Algorithms ¶

HRNet, ViTPose, & RTMPose (2D Pose Estimation)¶

The NICE toolbox integrates the MMPose framework to provide a suite of robust top-down 2D human pose estimation models. These algorithms operate by first using an object detector (e.g., Faster R-CNN) to extract bounding boxes around subjects, followed by dedicated keypoint localization on those cropped regions. The toolbox supports a range of architectures, from high-precision transformers to real-time optimized CNNs.

High-Resolution Networks¶

HRNet (w48): A convolutional neural network designed to maintain high-resolution representations throughout the entire inference process. Instead of encoding images into low-resolution feature maps and decoding them later, HRNet connects high-to-low resolution subnetworks in parallel with repeated multi-scale fusion. This preserves fine spatial details and excels at localizing complex or occluded joints.
Sun et al., 2019

Vision Transformers¶

ViTPose: A state-of-the-art baseline that employs plain, non-hierarchical Vision Transformers (ViTs) as the feature extraction backbone. By leveraging global self-attention mechanisms, ViTPose efficiently models the long-range relationships between different anatomical joints, offering superior robustness against severe occlusions and challenging body variations.
Xu et al., 2022

Real-Time Pose Estimation¶

RTMPose (m/l/wholebody): A framework explicitly optimized for real-time multi-person pose estimation. RTMPose utilizes a highly efficient CSPNeXt backbone and replaces traditional heatmap generation with a SimCC-based prediction head (treating keypoint localization as a classification task). This architectural shift delivers an exceptional balance between low latency and high accuracy.
Jiang et al., 2023

MotionBERT (3D body pose lifting)¶

MotionBERT is a 2D-to-3D pose lifter based on a Dual-stream Spatio-temporal Transformer (DSTformer), integrated through MMPose. It lifts per-frame 2D keypoints into root-relative 3D poses without requiring a second camera calibration or world-space alignment pass.

In NICE Toolbox, MotionBERT runs as the motionbert algorithm. It reads 2D keypoints and bounding boxes directly from an existing body_joints NPZ (default upstream: vitpose_huge), so subject ordering and tracking stay consistent with the 2D pipeline. The lifter outputs 17 keypoints in Human3.6M order.

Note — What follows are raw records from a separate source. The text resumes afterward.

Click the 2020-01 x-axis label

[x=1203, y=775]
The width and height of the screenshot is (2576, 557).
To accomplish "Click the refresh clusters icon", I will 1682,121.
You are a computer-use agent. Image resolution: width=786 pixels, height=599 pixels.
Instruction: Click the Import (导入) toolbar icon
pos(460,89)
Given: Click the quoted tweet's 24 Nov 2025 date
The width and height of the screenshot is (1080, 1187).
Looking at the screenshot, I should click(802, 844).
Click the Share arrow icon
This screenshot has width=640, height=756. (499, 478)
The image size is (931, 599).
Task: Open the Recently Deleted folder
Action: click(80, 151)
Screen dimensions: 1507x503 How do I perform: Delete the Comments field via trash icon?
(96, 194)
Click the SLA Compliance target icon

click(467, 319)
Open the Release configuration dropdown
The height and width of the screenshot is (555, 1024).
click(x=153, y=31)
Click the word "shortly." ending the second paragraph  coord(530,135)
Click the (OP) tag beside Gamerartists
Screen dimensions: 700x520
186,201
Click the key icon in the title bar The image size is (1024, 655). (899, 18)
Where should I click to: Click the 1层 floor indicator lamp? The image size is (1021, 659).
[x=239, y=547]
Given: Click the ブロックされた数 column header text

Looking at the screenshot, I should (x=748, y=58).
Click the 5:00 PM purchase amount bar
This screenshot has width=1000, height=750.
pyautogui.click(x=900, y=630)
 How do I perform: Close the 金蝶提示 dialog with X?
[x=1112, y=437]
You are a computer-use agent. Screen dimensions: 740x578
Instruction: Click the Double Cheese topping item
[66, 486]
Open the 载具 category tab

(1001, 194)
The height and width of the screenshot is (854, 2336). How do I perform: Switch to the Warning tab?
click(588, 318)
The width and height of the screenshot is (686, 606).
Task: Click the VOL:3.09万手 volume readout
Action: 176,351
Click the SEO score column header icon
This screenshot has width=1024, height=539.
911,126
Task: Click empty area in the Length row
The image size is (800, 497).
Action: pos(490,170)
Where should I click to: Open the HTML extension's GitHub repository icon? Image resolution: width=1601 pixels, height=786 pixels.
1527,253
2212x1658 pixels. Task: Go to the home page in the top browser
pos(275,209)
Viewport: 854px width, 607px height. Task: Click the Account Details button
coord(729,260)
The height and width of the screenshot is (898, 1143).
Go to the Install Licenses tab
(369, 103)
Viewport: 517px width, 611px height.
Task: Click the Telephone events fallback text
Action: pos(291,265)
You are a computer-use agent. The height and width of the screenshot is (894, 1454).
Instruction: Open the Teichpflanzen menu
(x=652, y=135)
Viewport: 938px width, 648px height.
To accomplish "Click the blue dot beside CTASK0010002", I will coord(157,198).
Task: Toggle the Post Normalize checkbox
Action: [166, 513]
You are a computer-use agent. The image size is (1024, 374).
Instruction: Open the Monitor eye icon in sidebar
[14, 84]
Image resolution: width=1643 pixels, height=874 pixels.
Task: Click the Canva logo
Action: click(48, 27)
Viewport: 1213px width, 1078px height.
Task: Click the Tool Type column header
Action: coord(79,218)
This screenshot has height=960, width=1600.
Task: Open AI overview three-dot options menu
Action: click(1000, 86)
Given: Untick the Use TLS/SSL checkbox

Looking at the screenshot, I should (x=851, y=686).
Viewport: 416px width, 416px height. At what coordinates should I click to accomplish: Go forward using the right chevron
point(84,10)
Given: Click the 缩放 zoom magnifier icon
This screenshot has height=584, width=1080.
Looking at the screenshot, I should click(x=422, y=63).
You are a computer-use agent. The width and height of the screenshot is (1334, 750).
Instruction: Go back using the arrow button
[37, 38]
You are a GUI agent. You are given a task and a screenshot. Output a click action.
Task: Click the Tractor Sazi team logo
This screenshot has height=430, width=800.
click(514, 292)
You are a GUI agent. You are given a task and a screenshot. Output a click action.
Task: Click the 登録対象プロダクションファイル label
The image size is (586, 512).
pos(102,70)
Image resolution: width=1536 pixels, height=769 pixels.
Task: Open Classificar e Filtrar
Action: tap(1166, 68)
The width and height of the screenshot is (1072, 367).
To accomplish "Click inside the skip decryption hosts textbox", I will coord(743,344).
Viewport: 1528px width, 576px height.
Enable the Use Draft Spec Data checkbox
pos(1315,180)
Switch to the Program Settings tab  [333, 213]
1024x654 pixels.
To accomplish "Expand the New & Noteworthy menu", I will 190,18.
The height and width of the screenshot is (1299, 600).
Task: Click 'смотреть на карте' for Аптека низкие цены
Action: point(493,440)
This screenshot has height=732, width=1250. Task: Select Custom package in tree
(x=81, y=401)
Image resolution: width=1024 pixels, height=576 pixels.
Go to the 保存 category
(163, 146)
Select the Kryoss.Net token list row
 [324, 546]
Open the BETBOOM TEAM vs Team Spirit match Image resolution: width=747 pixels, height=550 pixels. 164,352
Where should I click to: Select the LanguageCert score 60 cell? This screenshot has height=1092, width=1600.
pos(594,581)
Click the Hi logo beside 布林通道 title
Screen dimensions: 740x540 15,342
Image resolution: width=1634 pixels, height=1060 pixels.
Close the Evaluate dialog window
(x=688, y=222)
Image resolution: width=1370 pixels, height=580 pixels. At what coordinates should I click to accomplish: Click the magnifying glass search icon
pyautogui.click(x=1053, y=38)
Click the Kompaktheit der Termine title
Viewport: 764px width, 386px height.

Post-processing applies optional temporal filtering and confidence masking on the 2D and 3D arrays. The upstream algorithm can be configured via input_detector_names in detectors_config.toml

Zhu et al., 2023

SAM 3D Body ¶

Warning

SAM 3D Body uses a gated model on Hugging Face. You must request access and set your token before running. See Hugging Face access token.

SAM 3D Body is a whole-body 3D pose and shape estimation model that recovers 2D/3D keypoints, body mesh vertices, and body/hand/shape parameters in MHR (Mesh Human Recovery) parameterization. It supports single- and multi-view setups and uses a DINOv3 or ViT backbone for robust feature extraction.

In the NICE Toolbox, SAM 3D Body runs as the sam_3d_body algorithm and outputs four components: body_joints (world-space 3D, requires camera calibration), body_joints_local (camera-native 3D, always written), hand_joints, hand_joints_local, and body_mesh (mesh vertices and faces).

Yang et al., 2026

ETH-XGaze (Gaze Estimation)¶

ETH-XGaze is a gaze estimation model trained on the large-scale ETH-XGaze dataset, which covers a wide range of head poses and gaze directions under controlled lighting conditions. It estimates 3D gaze vectors per subject per camera using face detection, 68-point facial landmark localization (dlib), and a deep appearance-based gaze network.

In the NICE Toolbox, ETH-XGaze runs as the eth_xgaze algorithm and outputs gaze_individual component. It processes all configured cameras independently and outputs per-camera 3D gaze vectors and pitch/yaw angles.

Zhang et al., 2020

Gaze Interaction ¶

Two derived algorithms build on top of gaze_individual outputs to characterize interpersonal gaze dynamics:

gaze_fusion (gaze_multiview component): aggregates per-camera ETH-XGaze estimates into a single fused gaze direction using weighted averaging, with optional temporal smoothing.
gaze_distance (gaze_interaction component): detects mutual gaze between subjects by computing the angular distance between each subject’s fused gaze vector and the direction towards the other subject. The threshold_look_at parameter (default 0.4) controls the sensitivity of mutual gaze detection.

Kinematics ¶

velocity_body (kinematics component) computes frame-by-frame movement dynamics — velocity and acceleration — from body joint positions produced by an upstream body_joints detector (default: hrnetw48). No separate model weights are required.

Proximity ¶

body_distance (proximity component) estimates the physical distance between subjects based on selected body keypoints (default: nose). It reads from an upstream body_joints detector (default: hrnetw48) and requires camera calibration for world-space distance estimates. No separate model weights are required.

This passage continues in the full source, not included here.